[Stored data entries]
'''

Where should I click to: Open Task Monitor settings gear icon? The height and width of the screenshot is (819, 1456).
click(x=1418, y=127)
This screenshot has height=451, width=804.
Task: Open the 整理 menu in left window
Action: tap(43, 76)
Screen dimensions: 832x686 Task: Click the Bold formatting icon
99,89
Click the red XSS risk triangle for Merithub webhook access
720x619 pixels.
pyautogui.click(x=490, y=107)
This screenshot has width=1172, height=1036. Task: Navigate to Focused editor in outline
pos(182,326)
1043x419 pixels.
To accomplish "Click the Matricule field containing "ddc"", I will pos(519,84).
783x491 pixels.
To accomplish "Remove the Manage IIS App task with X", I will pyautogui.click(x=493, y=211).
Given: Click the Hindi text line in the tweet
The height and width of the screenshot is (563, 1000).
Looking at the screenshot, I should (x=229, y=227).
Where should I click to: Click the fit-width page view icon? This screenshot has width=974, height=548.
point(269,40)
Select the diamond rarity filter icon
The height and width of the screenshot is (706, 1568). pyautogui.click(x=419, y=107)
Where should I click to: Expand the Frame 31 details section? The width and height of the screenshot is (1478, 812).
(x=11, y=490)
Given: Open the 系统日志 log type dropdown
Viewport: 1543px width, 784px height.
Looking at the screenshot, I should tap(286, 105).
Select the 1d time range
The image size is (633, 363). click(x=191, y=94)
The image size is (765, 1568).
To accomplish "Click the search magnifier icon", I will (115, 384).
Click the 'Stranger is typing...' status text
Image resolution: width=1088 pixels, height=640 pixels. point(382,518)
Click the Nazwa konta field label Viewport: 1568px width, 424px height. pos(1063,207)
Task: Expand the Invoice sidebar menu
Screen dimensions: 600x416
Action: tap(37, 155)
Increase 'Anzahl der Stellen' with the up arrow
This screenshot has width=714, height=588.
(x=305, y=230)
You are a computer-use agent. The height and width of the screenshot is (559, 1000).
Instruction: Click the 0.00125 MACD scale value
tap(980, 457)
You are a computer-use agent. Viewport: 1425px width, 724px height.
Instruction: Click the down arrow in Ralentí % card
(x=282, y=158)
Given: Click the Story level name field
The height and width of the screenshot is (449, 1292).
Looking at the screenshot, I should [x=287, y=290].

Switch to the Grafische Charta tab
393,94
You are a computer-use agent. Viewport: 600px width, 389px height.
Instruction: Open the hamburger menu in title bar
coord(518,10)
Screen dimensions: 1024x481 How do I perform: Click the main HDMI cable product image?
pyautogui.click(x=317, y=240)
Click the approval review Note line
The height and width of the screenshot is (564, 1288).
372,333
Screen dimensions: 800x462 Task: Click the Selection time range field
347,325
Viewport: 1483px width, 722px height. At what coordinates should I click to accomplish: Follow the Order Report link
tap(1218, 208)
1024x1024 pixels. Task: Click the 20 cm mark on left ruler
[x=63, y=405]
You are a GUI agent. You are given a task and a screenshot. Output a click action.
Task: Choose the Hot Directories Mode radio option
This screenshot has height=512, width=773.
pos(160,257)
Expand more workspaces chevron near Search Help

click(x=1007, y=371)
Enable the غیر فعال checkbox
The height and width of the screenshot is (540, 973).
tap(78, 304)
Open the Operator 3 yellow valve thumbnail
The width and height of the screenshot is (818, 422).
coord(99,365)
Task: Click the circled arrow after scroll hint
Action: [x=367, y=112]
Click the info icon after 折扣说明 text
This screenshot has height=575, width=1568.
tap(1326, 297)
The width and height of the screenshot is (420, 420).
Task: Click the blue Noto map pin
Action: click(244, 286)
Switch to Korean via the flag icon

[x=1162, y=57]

'''

-- What needs to be done --
Please repeat each entry exactly as written.

-- Reply to the exercise --
Where should I click to: Open Task Monitor settings gear icon? The height and width of the screenshot is (819, 1456).
click(x=1418, y=127)
This screenshot has height=451, width=804.
Task: Open the 整理 menu in left window
Action: tap(43, 76)
Screen dimensions: 832x686 Task: Click the Bold formatting icon
99,89
Click the red XSS risk triangle for Merithub webhook access
720x619 pixels.
pyautogui.click(x=490, y=107)
This screenshot has width=1172, height=1036. Task: Navigate to Focused editor in outline
pos(182,326)
1043x419 pixels.
To accomplish "Click the Matricule field containing "ddc"", I will pos(519,84).
783x491 pixels.
To accomplish "Remove the Manage IIS App task with X", I will pyautogui.click(x=493, y=211).
Given: Click the Hindi text line in the tweet
The height and width of the screenshot is (563, 1000).
Looking at the screenshot, I should (x=229, y=227).
Where should I click to: Click the fit-width page view icon? This screenshot has width=974, height=548.
point(269,40)
Select the diamond rarity filter icon
The height and width of the screenshot is (706, 1568). pyautogui.click(x=419, y=107)
Where should I click to: Expand the Frame 31 details section? The width and height of the screenshot is (1478, 812).
(x=11, y=490)
Given: Open the 系统日志 log type dropdown
Viewport: 1543px width, 784px height.
Looking at the screenshot, I should tap(286, 105).
Select the 1d time range
The image size is (633, 363). click(x=191, y=94)
The image size is (765, 1568).
To accomplish "Click the search magnifier icon", I will (115, 384).
Click the 'Stranger is typing...' status text
Image resolution: width=1088 pixels, height=640 pixels. point(382,518)
Click the Nazwa konta field label Viewport: 1568px width, 424px height. pos(1063,207)
Task: Expand the Invoice sidebar menu
Screen dimensions: 600x416
Action: tap(37, 155)
Increase 'Anzahl der Stellen' with the up arrow
This screenshot has width=714, height=588.
(x=305, y=230)
You are a computer-use agent. The height and width of the screenshot is (559, 1000).
Instruction: Click the 0.00125 MACD scale value
tap(980, 457)
You are a computer-use agent. Viewport: 1425px width, 724px height.
Instruction: Click the down arrow in Ralentí % card
(x=282, y=158)
Given: Click the Story level name field
The height and width of the screenshot is (449, 1292).
Looking at the screenshot, I should [x=287, y=290].

Switch to the Grafische Charta tab
393,94
You are a computer-use agent. Viewport: 600px width, 389px height.
Instruction: Open the hamburger menu in title bar
coord(518,10)
Screen dimensions: 1024x481 How do I perform: Click the main HDMI cable product image?
pyautogui.click(x=317, y=240)
Click the approval review Note line
The height and width of the screenshot is (564, 1288).
372,333
Screen dimensions: 800x462 Task: Click the Selection time range field
347,325
Viewport: 1483px width, 722px height. At what coordinates should I click to accomplish: Follow the Order Report link
tap(1218, 208)
1024x1024 pixels. Task: Click the 20 cm mark on left ruler
[x=63, y=405]
You are a GUI agent. You are given a task and a screenshot. Output a click action.
Task: Choose the Hot Directories Mode radio option
This screenshot has height=512, width=773.
pos(160,257)
Expand more workspaces chevron near Search Help

click(x=1007, y=371)
Enable the غیر فعال checkbox
The height and width of the screenshot is (540, 973).
tap(78, 304)
Open the Operator 3 yellow valve thumbnail
The width and height of the screenshot is (818, 422).
coord(99,365)
Task: Click the circled arrow after scroll hint
Action: [x=367, y=112]
Click the info icon after 折扣说明 text
This screenshot has height=575, width=1568.
tap(1326, 297)
The width and height of the screenshot is (420, 420).
Task: Click the blue Noto map pin
Action: click(244, 286)
Switch to Korean via the flag icon

[x=1162, y=57]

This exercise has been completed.